ACTIVITY
The result should be the lines from the one holding "Open the 停止队列 dropdown arrow" to the final line of the records below, repeated exactly and with no pictures.

SUPPLIED MATERIAL
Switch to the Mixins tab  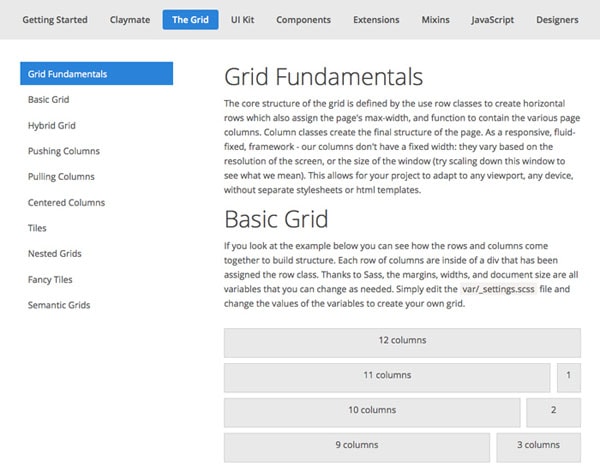[435, 20]
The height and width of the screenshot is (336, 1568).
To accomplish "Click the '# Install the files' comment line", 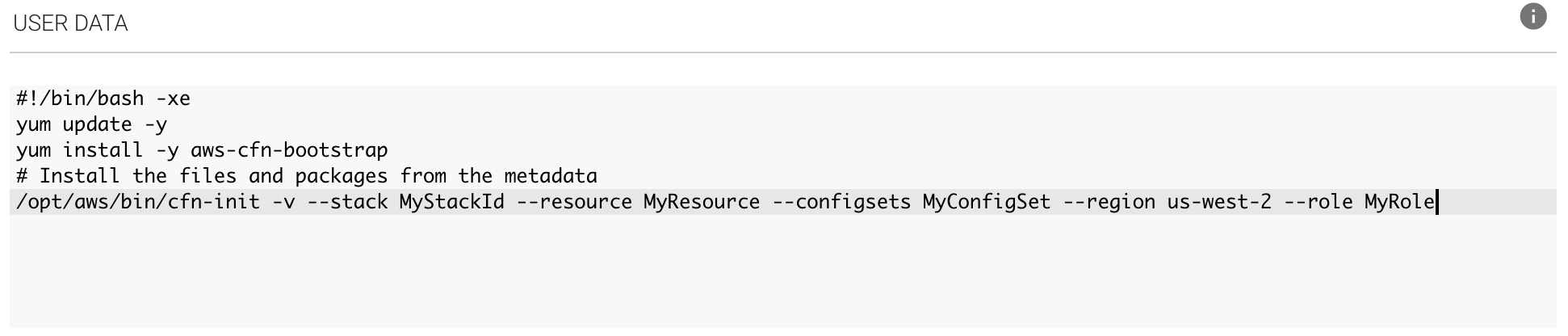I will 307,176.
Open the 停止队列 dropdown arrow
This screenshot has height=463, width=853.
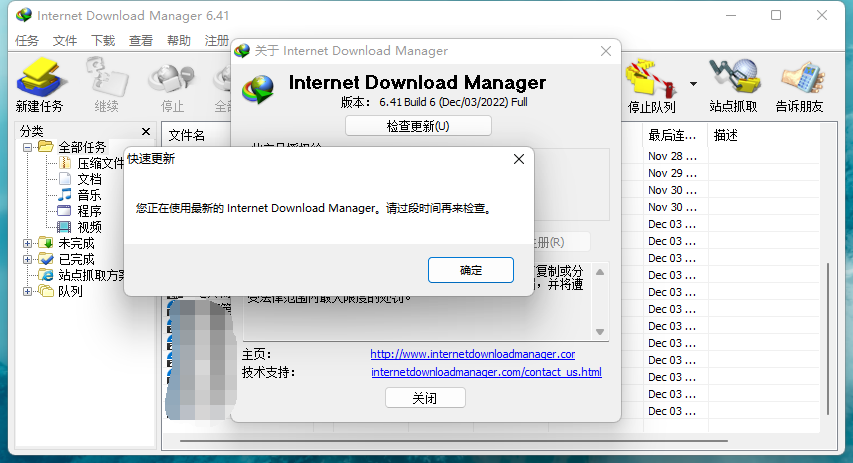[x=694, y=84]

REPLY TO THE EXERCISE
Open the 停止队列 dropdown arrow
This screenshot has height=463, width=853.
[x=694, y=84]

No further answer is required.